*RICHIESTA SCRITTA A*. Secondo l'estratto fornito, con quale nome risponde l'esordio di Damien Rice di 12 anni prima?
◇ ◇ ◇ ◇
My Favourite Faded Fantasy

L'amore dà e toglie nell'arco velocissimo di un battito di ciglia, ti innalza a divinità e ti precipita nella melma dell'indifferenza con la stessa facilità con cui un bambino ti sorride o ti porge la mano; non fai in tempo a capire di aver sbagliato e di essere stato il peggiore dei bastardi perché è ormai troppo tardi.

Così dev'essersi sentito Damien Rice quando aveva capito che la sua Lisa non c'era più. La dolce, diafana, Lisa Hannigan, compagna di magie e fortune, nonché responsabile della fortuna di quel sorprendente esordio di 12 anni orsono che risponde al nome di "O", che aveva consegnato al mondo il talento cristallino del folk-singer irlandese.
◇ ◇ ◇ ◇
*RICHIESTA SCRITTA B*. Riscrivi tutte le righe dei record tra la riga che contiene "雪松園ウィリョンマンゲトック (1132, 1264)" e quella che contiene "Ein Tag im Sprachcamp (304, 2302)", estremi inclusi, con le richieste, spostando di -133 ogni numero delle coordinate nelle risposte. Riporta soltanto queste righe e lascia fuori le immagini.
◇ ◇ ◇ ◇
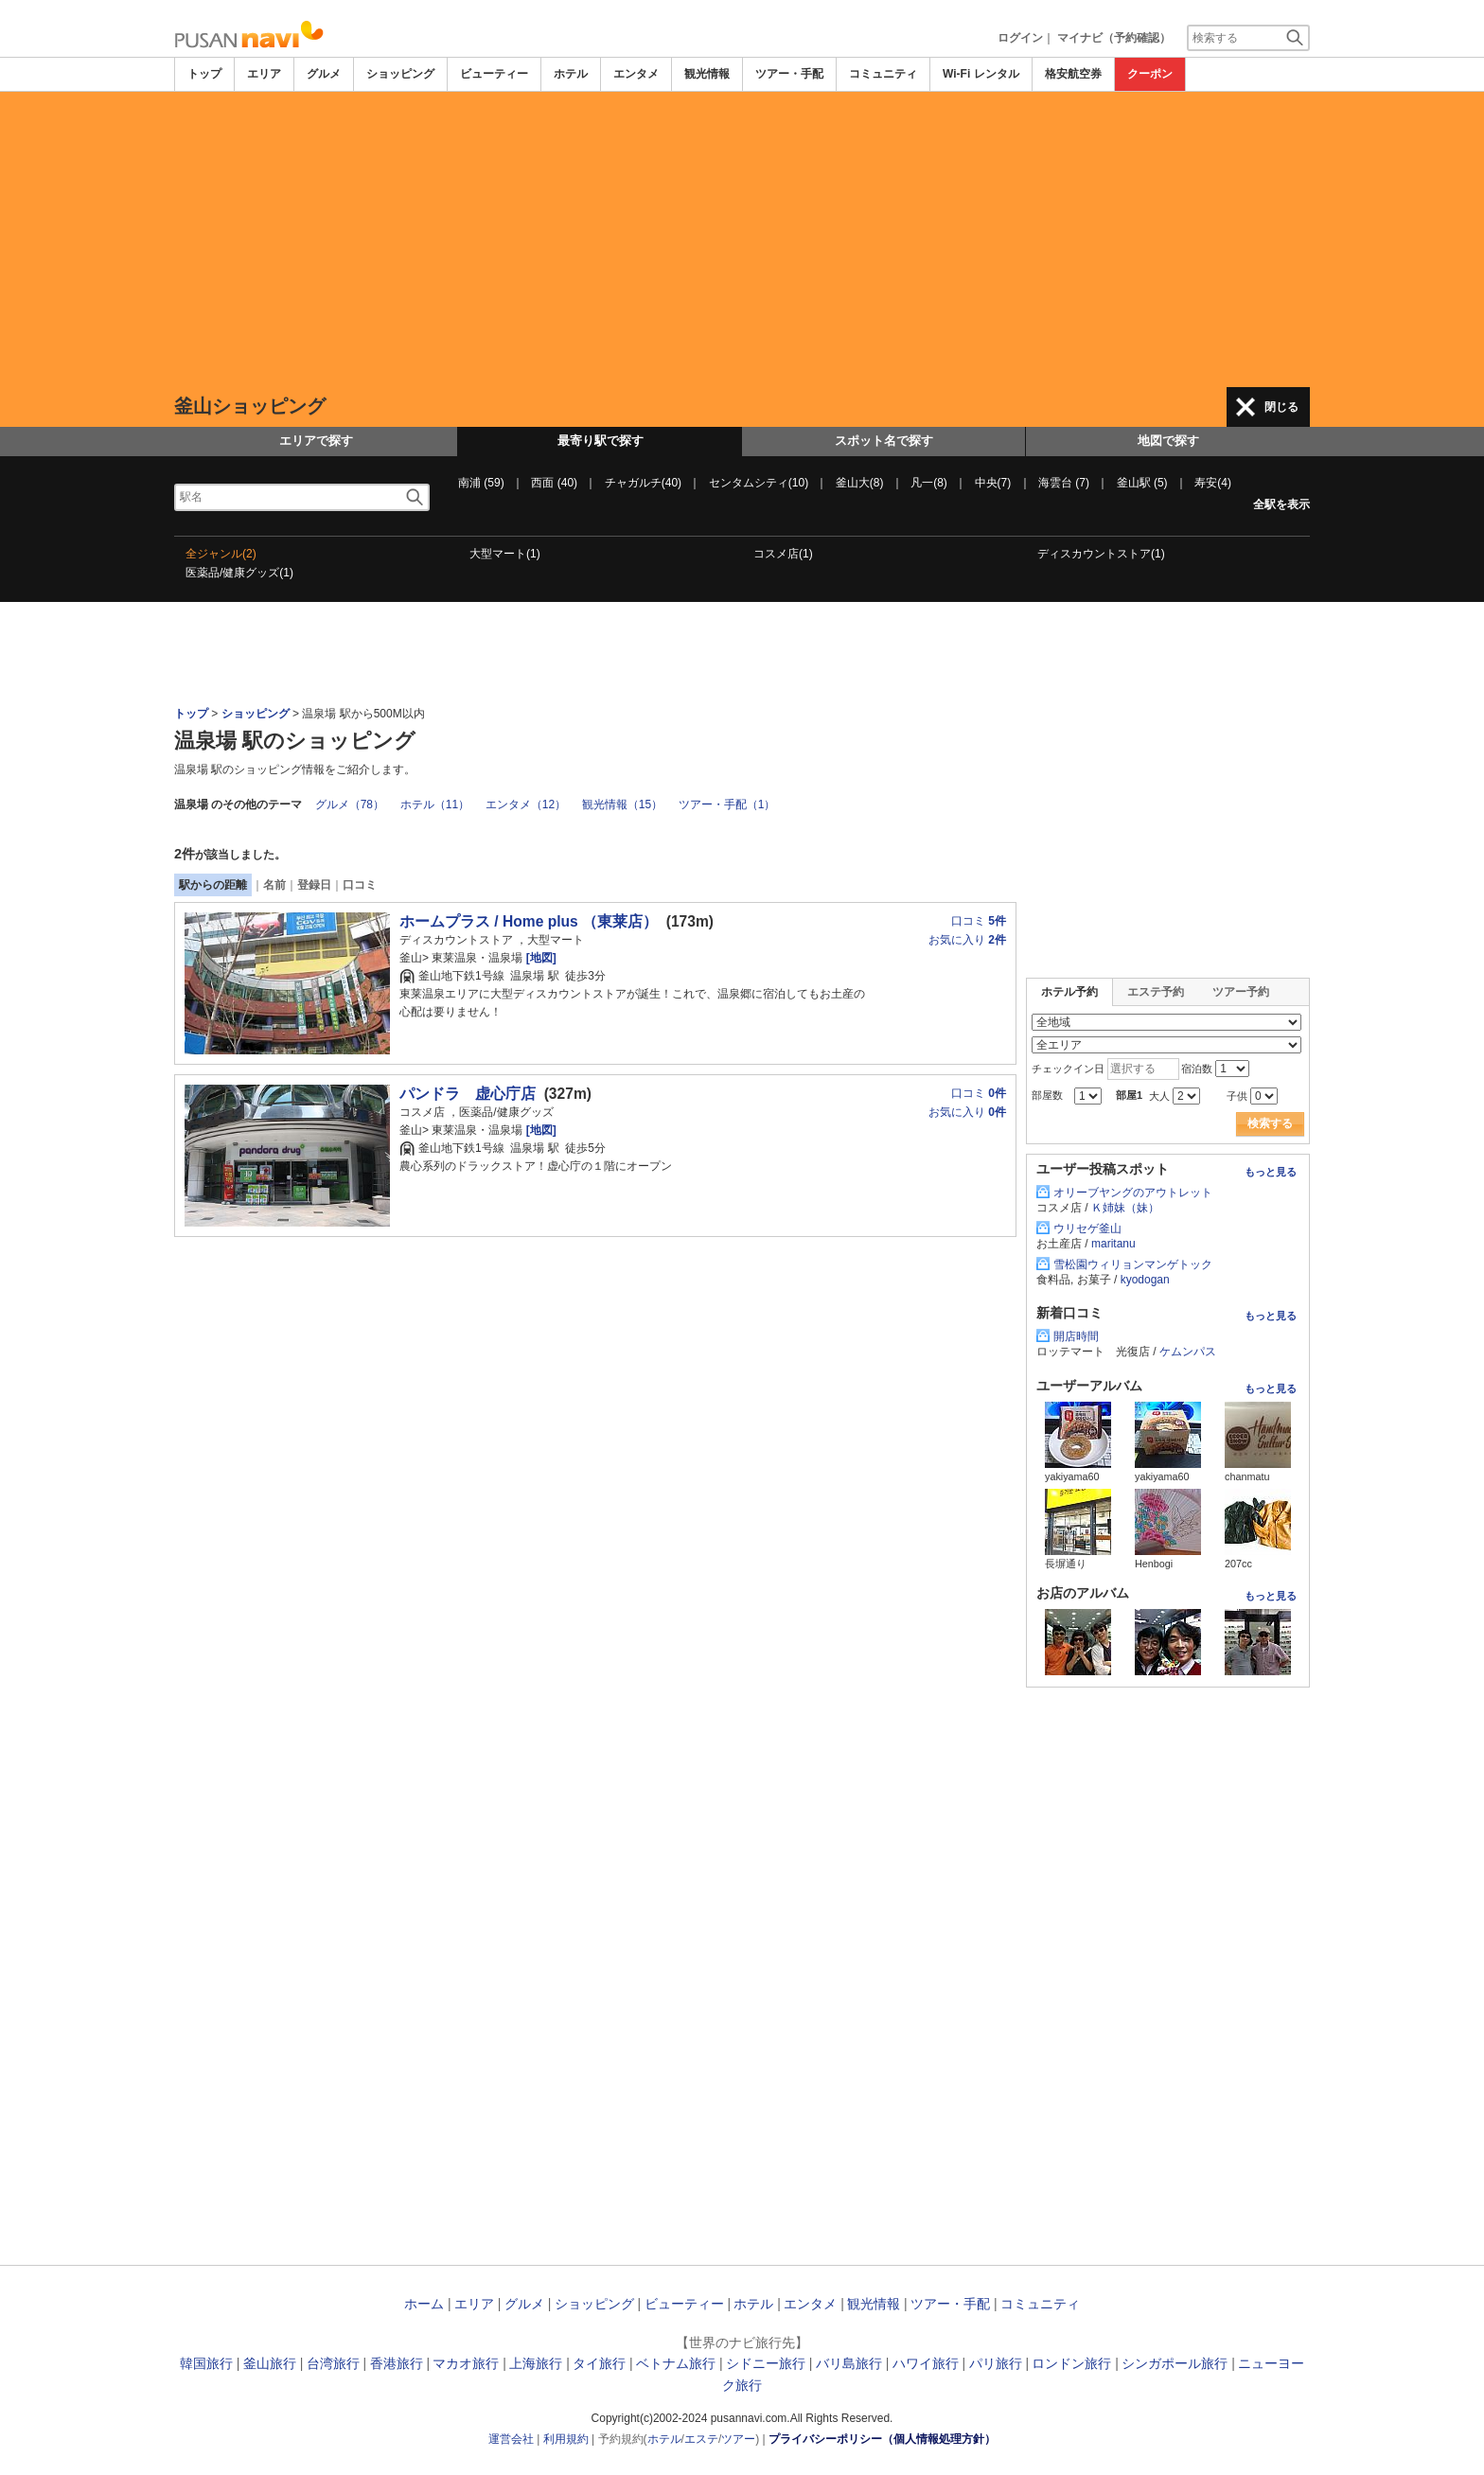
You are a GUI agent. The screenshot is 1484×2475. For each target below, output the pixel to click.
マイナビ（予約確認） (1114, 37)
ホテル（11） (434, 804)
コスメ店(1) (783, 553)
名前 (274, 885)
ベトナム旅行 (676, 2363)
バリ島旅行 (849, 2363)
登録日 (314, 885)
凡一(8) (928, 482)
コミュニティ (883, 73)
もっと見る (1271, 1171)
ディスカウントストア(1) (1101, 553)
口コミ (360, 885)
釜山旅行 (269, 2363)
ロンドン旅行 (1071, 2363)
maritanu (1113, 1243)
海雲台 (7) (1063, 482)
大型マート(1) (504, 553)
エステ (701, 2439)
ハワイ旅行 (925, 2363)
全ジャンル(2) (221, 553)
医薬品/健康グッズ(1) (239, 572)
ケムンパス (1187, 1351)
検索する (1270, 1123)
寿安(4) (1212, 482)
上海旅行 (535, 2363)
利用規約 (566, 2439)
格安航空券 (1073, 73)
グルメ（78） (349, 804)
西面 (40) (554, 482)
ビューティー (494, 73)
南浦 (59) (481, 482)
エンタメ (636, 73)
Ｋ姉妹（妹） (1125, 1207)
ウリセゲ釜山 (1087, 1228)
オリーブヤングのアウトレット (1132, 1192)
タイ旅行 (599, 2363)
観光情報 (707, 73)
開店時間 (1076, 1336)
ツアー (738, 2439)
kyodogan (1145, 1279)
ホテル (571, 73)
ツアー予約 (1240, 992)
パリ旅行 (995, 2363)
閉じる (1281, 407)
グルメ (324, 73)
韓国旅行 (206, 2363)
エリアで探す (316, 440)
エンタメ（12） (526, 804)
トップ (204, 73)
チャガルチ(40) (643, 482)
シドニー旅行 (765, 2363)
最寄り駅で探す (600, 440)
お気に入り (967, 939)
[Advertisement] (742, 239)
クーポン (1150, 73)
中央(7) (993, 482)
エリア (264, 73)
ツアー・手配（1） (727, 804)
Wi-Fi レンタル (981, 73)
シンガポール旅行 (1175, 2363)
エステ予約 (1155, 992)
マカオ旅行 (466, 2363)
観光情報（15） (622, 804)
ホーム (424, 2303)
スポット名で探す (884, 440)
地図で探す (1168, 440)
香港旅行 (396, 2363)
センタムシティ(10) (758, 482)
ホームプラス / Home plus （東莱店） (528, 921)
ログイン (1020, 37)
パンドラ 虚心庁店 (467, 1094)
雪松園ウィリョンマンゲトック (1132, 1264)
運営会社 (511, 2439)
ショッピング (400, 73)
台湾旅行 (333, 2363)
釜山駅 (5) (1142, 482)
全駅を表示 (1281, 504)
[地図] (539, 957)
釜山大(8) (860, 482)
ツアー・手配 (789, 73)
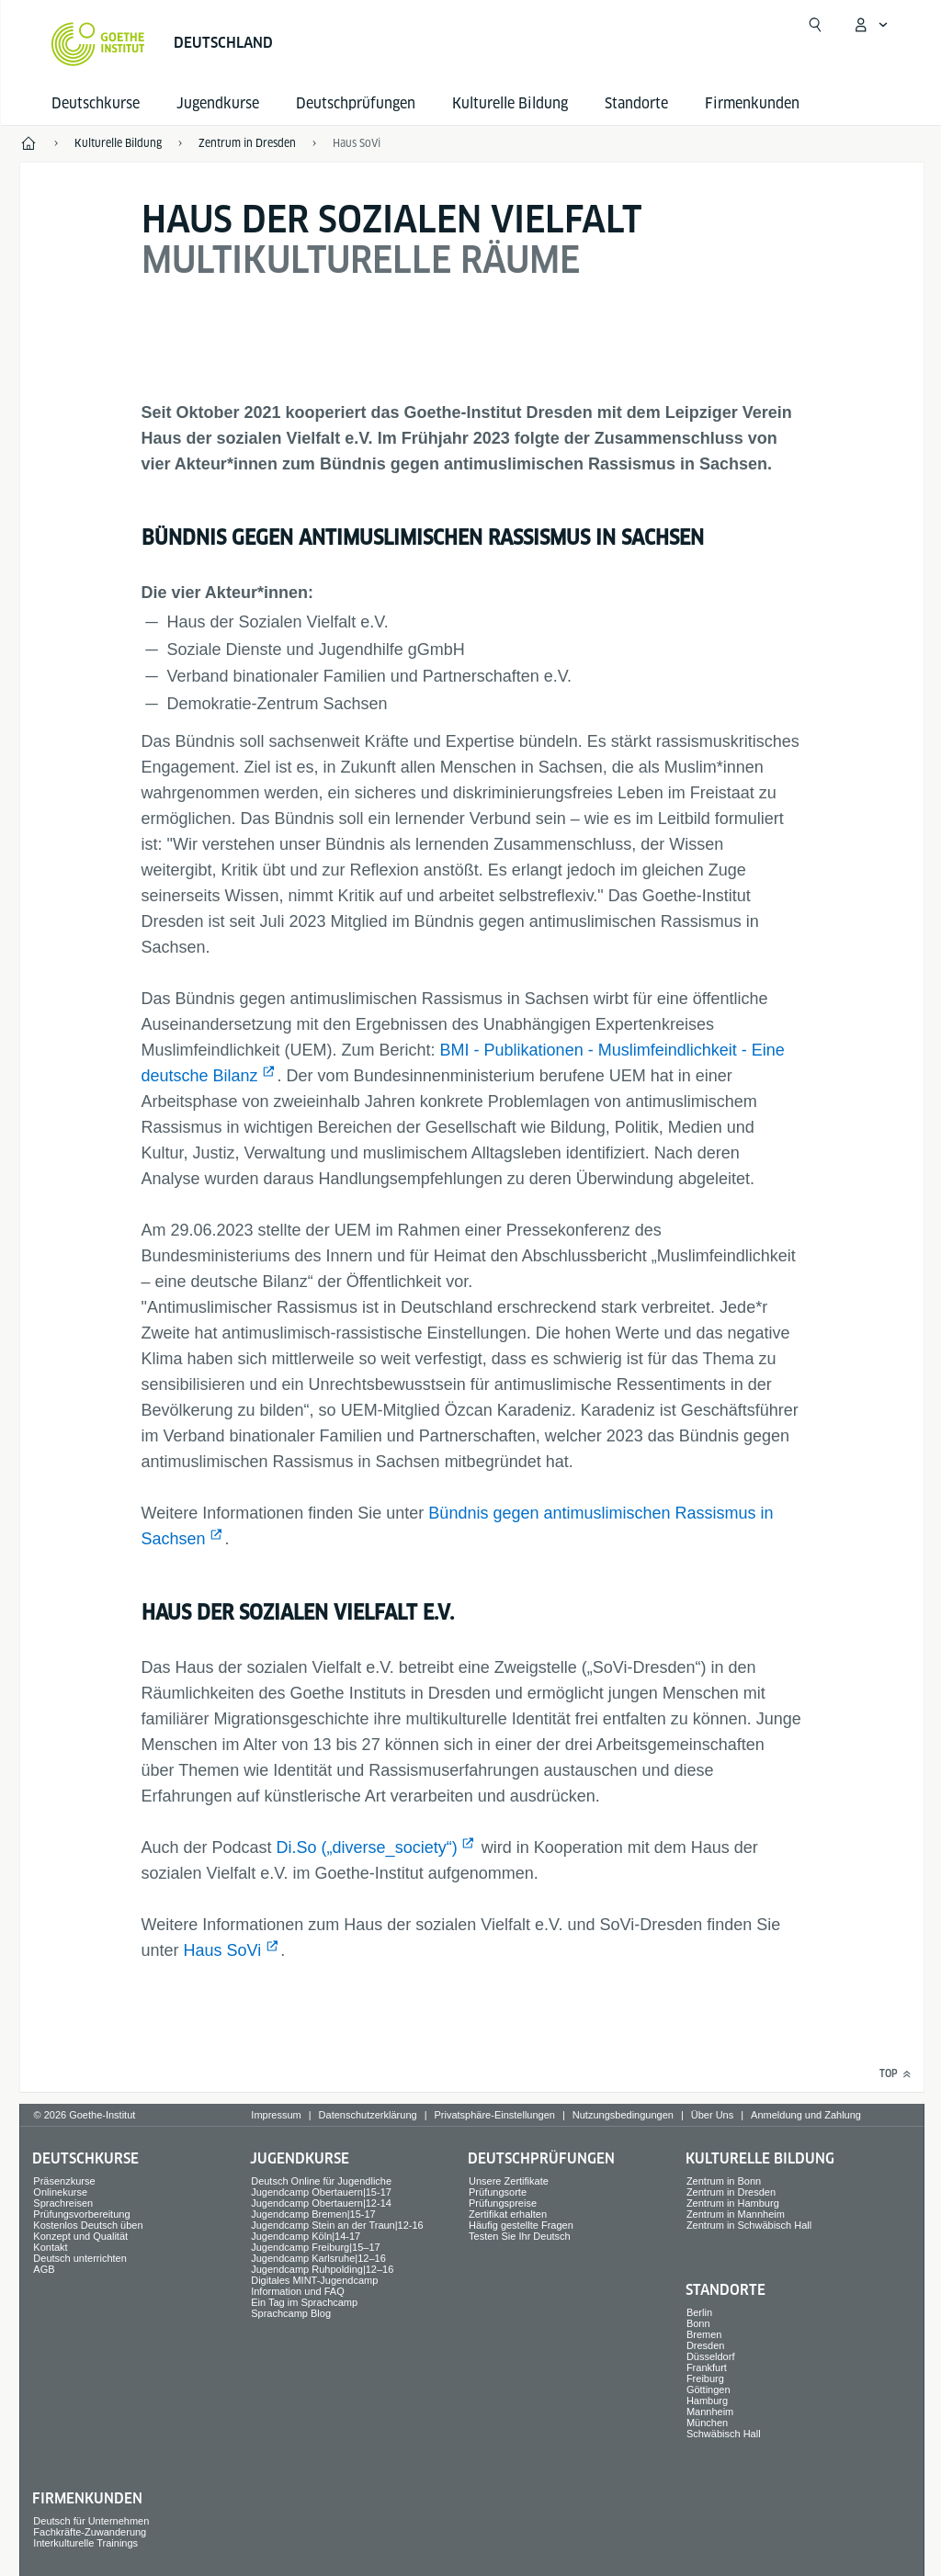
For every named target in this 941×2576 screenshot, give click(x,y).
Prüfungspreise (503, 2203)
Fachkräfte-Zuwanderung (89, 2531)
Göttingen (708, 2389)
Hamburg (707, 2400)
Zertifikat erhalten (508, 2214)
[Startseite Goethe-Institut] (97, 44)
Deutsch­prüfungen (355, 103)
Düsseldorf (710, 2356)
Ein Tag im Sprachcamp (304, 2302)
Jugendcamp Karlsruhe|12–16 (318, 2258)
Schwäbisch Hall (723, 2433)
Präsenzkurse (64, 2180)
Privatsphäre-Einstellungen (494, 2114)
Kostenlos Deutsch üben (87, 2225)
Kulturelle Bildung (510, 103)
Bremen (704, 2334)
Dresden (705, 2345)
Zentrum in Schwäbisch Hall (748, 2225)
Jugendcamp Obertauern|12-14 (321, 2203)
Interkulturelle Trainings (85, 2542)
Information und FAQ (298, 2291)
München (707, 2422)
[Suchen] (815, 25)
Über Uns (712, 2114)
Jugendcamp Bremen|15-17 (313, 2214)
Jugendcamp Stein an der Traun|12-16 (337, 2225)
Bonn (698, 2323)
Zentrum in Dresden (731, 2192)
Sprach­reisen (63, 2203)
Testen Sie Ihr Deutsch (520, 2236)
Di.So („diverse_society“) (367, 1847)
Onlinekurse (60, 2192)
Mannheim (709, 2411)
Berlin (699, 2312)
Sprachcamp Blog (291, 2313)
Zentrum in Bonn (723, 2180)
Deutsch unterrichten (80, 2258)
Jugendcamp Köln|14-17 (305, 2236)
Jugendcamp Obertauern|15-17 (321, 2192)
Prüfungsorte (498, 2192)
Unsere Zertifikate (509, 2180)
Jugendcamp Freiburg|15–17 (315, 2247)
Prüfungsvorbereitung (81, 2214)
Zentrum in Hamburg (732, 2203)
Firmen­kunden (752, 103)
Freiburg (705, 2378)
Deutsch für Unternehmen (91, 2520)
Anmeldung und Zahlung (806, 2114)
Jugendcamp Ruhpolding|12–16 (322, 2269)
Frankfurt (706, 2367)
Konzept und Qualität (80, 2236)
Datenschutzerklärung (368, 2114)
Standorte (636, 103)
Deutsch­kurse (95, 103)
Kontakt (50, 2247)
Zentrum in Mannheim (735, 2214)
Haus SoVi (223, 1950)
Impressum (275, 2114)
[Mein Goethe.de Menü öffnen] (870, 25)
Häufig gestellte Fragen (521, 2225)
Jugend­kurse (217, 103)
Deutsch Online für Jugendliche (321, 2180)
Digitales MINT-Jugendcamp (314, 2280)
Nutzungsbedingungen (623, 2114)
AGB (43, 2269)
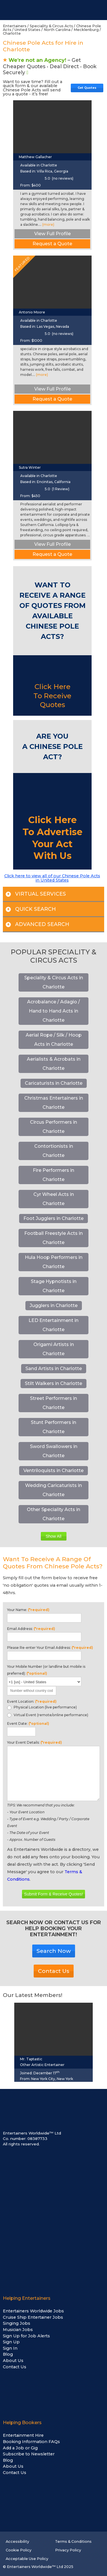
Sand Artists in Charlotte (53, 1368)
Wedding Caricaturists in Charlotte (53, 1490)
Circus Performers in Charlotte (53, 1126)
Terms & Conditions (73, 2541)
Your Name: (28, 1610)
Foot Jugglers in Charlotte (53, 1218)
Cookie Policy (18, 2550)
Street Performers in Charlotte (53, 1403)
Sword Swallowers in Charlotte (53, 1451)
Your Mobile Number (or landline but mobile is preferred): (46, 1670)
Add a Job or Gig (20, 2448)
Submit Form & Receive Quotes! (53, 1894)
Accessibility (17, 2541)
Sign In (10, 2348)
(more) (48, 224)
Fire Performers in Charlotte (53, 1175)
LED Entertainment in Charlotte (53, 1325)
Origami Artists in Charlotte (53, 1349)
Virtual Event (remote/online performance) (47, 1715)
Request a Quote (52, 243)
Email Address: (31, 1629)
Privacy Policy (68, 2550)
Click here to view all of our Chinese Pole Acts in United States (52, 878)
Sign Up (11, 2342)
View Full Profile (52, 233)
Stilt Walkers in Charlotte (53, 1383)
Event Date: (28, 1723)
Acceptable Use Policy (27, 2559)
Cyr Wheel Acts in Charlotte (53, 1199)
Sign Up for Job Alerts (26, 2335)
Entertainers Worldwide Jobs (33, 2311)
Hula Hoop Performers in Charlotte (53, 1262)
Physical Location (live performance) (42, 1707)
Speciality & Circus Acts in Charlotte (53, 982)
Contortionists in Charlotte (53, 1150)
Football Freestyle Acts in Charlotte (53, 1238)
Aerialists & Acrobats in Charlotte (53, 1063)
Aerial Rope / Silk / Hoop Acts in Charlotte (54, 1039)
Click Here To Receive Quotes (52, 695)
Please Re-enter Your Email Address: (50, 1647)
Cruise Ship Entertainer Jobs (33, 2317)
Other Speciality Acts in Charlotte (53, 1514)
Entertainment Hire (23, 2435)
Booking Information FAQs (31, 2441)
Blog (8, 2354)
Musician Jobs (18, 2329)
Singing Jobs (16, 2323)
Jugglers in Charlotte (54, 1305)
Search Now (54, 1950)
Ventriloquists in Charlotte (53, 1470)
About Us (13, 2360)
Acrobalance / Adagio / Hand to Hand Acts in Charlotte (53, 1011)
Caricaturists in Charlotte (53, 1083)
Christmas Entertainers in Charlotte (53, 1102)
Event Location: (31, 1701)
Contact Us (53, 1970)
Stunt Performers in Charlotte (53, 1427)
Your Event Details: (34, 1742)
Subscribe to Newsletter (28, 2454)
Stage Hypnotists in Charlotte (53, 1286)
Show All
◇ ◇ ◇ ◇
*RISPOSTA A*. Risponde al nome di "O".

*RISPOSTA B*.
雪松園ウィリョンマンゲトック (999, 1131)
運営会社 (378, 2306)
ショッピング (267, -60)
台湾旅行 (200, 2230)
釜山駅 (5) (1009, 349)
全駅を表示 (1148, 371)
[地図] (406, 824)
釜山大(8) (727, 349)
ツアー・手配 (656, -60)
For every named target in this 941×2576 screenshot, give click(x,y).
Prüfungspreise (370, 2070)
Fachkräfte-Zuwanderung (-44, 2398)
Göttingen (575, 2256)
Hamburg (574, 2267)
Zertifikat erhalten (375, 2081)
[Startseite Goethe-Institut] (-36, -89)
Deutsch­prüfungen (222, -30)
Düsseldorf (577, 2223)
Ein Tag im Sprachcamp (171, 2169)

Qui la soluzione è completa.